В прошлом году традиционное воскресенье на даче прошло кое-как, многие не явились. Марлей с Германом были в туристской поездке за рубежом, не явился Барклай, не было учительницы Анюты и ее дочери Галы. С сорок девятого года Анюта и Гала были равноправными участницами этих встреч, как и Светка Дорогомилова-Квас, которая закончила ту же двенадцатую школу, но параллельный десятый. И эта, прибившаяся, Светка в прошлом году тоже на дачу не пожаловала. Пришлось Кильке поработать нынешним летом: не только всех обзвонить, но и послать душераздирающие письма. Барклаю было написано не без издевки: «Твоя душа, разумеется, в заветной лире переживет кого угодно, но ты подумай о нас. Мы же не бессмертные. Нам бы в самый раз поглядеть на тебя. Конечно, ты знаменитый писатель, но старый друг, между прочим, лучше новых двух… читателей». Всех проняла, все явились. А Светка Дорогомилова-Квас, так та даже приготовила всем сюрприз, чуть всю женскую половину не сделала заиками. Во всяком случае, глядя на гладкое розовое Светкино лицо, никто не произнес ни слова, потерян был сам дар изумляться и восхищаться. Конечно, если у тебя нет внуков, а есть время и деньги, чтобы шляться по косметичкам, то можно соорудить себе такое лицо. Но такого вывода было мало, только когда класс решил, что новое Светкино лицо похоже на детскую попку, успокоились. Слава богу, их лица эту попку не напоминали.
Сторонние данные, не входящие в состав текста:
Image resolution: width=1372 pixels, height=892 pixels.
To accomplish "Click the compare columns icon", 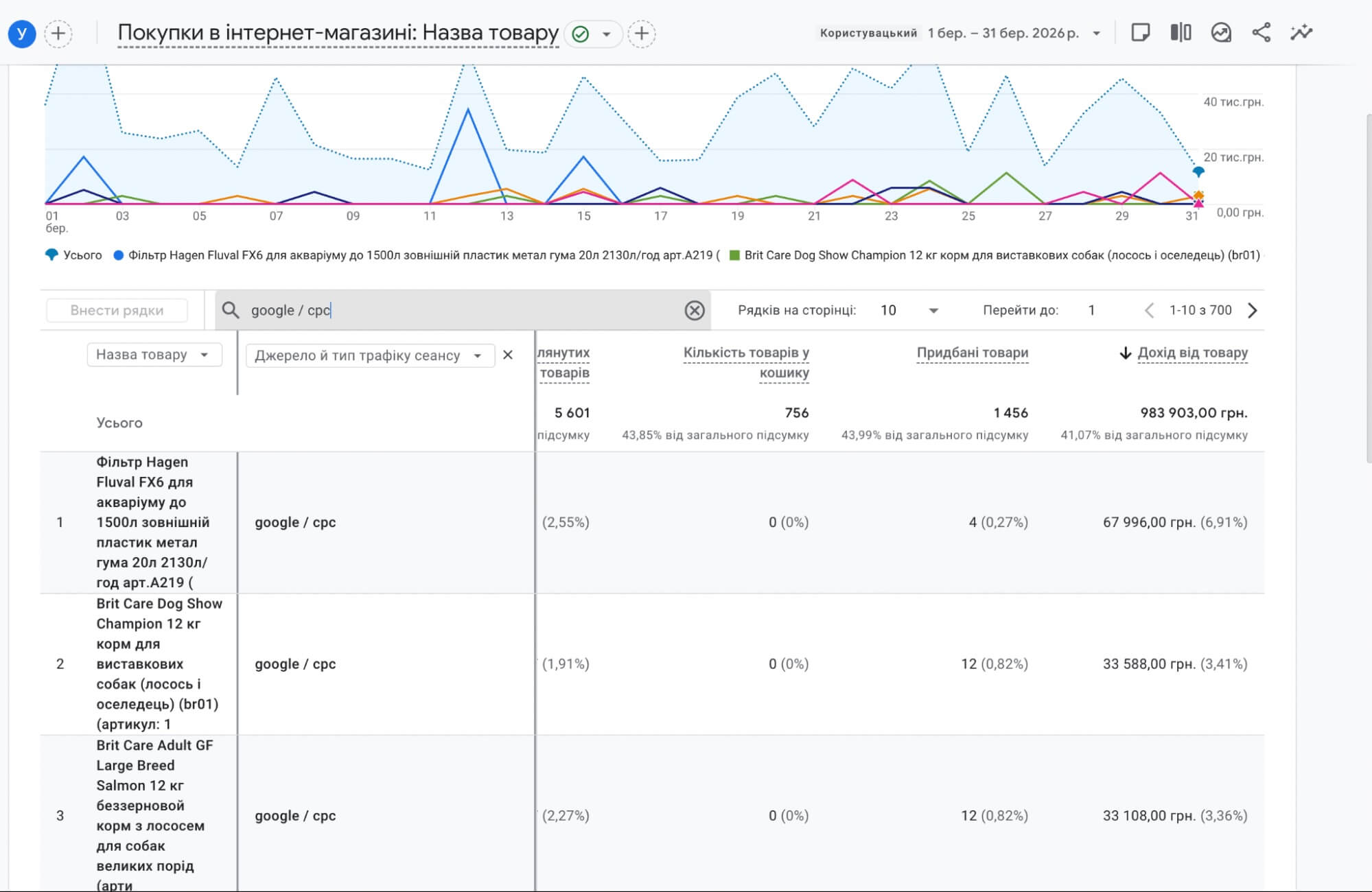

Килька заканчивала свой восторженно-сентиментальный тост, а Наденька Смирнова в это время меняла тарелки. Причем с Наденькиного лица не сходила улыбка. Она всегда улыбалась, когда была в центре внимания. А ей оказывали внимание, она была хозяйкой, труженицей, ее трудами был сооружен этот праздничный стол. Перед чаем она поменяла скатерти, их было несколько на длинном столе, все белые, с одинаковой каймой. И эти скатерти тоже будили воспоминания. Когда-то здесь была другая жизнь: скрипели качели, цвели флоксы, в двух самоварах на столе отражались цветы и улыбки. Теперь дом опустел, родителей уже нет, а на дочь свою и зятя Наденька взирает задумчиво: это недоразумение, что я старше вас, у меня не может быть таких больших наглых детей. Сейчас за столом ни дочери, ни зятя нет. Наденька ждет их и поглядывает в сторону ворот.